1. The biogenesis of the two vesicles. Ectosomes are generated directly from the plasma membrane, the exosomes, accumulated within the multivesicular bodies, are released upon exocytosis of the latter organelles.

2. The dissolution/navigation of the two types of extracellular vesicles.

3. Their fusion with specific target cells.

4. Their accumulation in the serum and urine. The conclusion emphasizes the relevance of ectosomes and exosomes in physiological and also pathological processes. The physiological processes include the expansion of the functional cell space; the concentration of specific components in the ectosome/exosome membranes, distinct from the plasma and multivesicular body membranes; the concentration of content molecules (proteins, RNAs and also DNA sequences) with respect to the cytosol; the external fusions with target cells. Among the pathological processes are the diagnoses of cancers and of other diseases.

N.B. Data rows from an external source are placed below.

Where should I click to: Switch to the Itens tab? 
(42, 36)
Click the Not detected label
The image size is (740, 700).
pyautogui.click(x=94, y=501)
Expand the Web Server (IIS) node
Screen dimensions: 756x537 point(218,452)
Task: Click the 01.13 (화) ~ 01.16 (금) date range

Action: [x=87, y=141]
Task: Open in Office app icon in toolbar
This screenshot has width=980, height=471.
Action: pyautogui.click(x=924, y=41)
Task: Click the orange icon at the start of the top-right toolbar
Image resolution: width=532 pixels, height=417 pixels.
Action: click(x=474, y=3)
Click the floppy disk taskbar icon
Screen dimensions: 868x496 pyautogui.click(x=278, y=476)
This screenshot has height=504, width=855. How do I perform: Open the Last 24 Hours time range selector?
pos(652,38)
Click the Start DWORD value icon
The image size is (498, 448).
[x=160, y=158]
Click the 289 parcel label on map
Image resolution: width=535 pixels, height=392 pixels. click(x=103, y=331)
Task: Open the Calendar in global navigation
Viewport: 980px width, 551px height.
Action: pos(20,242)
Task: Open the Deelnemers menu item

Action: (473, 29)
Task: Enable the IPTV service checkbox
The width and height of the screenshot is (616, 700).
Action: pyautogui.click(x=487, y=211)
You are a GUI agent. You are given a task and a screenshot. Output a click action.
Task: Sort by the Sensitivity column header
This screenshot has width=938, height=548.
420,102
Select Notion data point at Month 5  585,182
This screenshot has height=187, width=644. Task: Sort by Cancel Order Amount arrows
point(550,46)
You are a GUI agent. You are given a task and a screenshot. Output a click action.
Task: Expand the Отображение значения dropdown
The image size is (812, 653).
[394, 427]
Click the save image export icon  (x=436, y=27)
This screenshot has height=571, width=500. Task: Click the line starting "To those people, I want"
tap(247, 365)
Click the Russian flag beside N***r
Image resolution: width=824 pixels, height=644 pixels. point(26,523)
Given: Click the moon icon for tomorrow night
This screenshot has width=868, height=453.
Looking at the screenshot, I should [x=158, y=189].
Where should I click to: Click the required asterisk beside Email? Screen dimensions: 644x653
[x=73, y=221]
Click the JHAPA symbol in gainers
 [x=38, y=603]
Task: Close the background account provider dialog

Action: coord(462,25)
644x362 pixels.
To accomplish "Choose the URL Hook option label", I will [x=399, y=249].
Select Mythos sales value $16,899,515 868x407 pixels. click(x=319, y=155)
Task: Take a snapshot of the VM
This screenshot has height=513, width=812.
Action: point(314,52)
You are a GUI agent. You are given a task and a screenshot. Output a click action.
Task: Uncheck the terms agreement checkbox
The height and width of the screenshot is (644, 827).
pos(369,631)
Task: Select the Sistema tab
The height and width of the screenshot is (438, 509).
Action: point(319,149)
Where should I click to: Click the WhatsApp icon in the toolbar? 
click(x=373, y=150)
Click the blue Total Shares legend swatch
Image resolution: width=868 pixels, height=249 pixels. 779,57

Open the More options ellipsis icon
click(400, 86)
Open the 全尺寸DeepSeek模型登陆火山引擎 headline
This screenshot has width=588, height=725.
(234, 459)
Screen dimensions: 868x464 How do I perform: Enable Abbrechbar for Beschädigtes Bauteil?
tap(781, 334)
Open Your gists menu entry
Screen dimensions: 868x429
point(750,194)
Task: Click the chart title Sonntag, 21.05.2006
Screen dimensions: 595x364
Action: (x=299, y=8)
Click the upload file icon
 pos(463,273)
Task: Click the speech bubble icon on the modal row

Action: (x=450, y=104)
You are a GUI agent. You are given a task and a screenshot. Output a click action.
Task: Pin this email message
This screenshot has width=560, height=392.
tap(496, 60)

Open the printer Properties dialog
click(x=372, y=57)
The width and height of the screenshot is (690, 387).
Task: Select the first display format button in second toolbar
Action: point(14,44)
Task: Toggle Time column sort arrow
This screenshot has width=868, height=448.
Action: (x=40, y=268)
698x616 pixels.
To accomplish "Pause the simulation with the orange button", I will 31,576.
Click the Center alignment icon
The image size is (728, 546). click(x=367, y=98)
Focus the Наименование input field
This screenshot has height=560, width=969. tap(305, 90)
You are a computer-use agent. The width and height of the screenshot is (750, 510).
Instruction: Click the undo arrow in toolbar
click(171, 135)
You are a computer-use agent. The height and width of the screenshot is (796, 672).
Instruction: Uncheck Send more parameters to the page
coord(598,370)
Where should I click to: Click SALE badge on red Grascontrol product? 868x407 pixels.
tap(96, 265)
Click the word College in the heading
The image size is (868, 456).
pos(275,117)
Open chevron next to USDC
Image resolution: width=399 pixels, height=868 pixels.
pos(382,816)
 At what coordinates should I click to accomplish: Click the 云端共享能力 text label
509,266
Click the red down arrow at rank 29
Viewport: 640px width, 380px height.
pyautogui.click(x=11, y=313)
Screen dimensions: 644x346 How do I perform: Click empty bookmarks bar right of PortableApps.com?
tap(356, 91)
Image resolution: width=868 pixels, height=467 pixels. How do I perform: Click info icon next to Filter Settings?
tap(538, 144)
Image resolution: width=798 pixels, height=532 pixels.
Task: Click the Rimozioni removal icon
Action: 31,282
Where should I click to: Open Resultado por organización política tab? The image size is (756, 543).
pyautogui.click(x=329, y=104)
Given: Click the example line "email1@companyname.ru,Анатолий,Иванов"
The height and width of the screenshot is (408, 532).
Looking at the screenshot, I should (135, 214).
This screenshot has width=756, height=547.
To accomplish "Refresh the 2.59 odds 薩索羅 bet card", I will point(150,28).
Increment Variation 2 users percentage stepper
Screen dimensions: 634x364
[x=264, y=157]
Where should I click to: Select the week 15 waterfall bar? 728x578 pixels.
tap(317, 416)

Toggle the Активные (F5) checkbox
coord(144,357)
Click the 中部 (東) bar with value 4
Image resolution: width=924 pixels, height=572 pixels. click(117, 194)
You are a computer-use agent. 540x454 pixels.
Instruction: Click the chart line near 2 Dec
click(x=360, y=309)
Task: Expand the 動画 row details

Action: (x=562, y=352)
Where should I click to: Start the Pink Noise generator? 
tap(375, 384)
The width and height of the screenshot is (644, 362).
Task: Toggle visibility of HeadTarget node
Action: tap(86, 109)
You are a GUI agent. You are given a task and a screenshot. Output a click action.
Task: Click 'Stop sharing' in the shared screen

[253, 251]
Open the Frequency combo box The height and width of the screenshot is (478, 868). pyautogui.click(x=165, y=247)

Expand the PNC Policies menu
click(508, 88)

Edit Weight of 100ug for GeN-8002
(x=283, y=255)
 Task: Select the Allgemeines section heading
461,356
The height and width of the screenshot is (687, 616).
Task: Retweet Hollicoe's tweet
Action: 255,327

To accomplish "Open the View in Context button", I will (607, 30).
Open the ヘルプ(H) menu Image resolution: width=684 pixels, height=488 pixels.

Biogenesis of vesicles; Dissolution; Fusion with target cells; Accumulation in the serum and urine; Specificity of ectosome/exosome membranes; Specificity of vesicle content


Discussions about the two types of extracellular vesicles, ectosomes and exosomes, are now very popular in cell biology. The definition of these vesicles is however still debated. Their distinct origin, i.e., the generation of ectosomes by shedding of the cell surface membrane, of exosomes by exocytosis of multivesicular bodies (MVBs), proposed first in 1999 [2], is now generally accepted. However, other properties of the two types of vesicles, such as their size, protein specificity, mechanisms of generation and many others, are still debated. Disagreements depend not only on the conflicting findings of various laboratories, but also on the nomenclature used for the two types of vesicles, that has changed repeatedly during the years.

The name exosomes, that from 2000 indicates the vesicles trapped within, and released from MVBs [3], had been employed from 1987 to define vesicles released from the surface of reticulocytes during their maturation [4]. The vesicles released from the cell surface, referred to as ectosomes from 1997 [5], had been, and still are, indicated with other names: nanoparticles, microparticles and microvesicles; shedding vesicles and shedding bodies; exovesicles and even secretory vesicles and oncosomes.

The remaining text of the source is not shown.